# Extracted material
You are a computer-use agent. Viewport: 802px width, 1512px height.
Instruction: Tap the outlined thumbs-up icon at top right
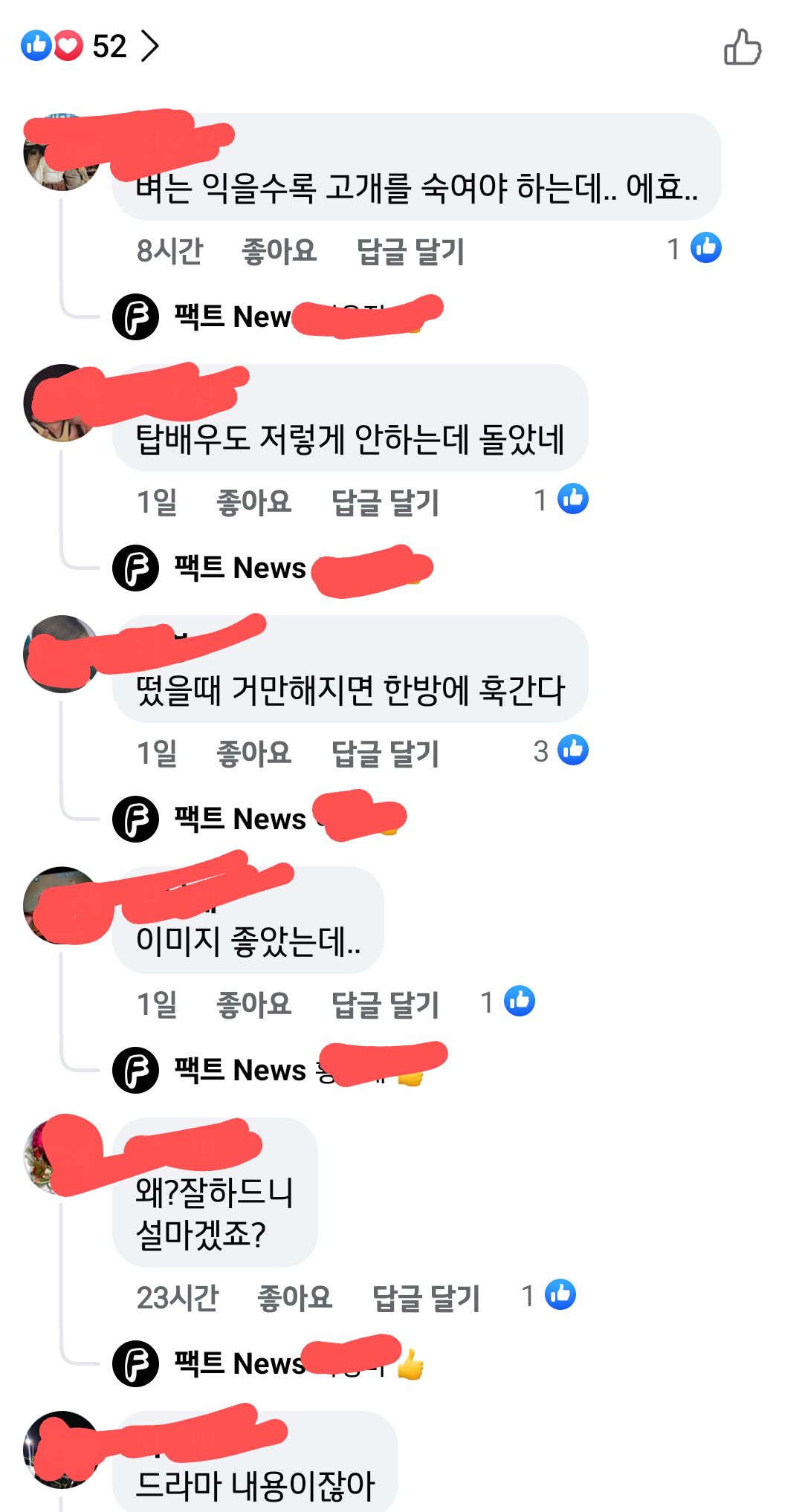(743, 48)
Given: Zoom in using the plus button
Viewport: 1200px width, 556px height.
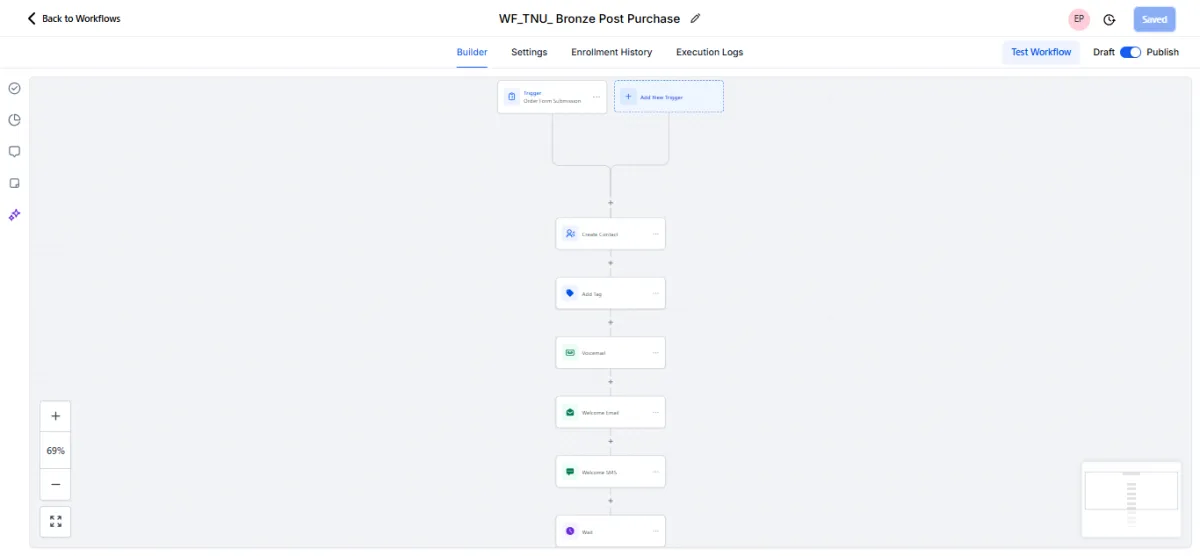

# Problem statement
Pass over the images and copy the rest of the material above exactly.

# Exercise output
You are a computer-use agent. Viewport: 802px width, 1512px height.
Instruction: Tap the outlined thumbs-up icon at top right
(743, 48)
Given: Zoom in using the plus button
Viewport: 1200px width, 556px height.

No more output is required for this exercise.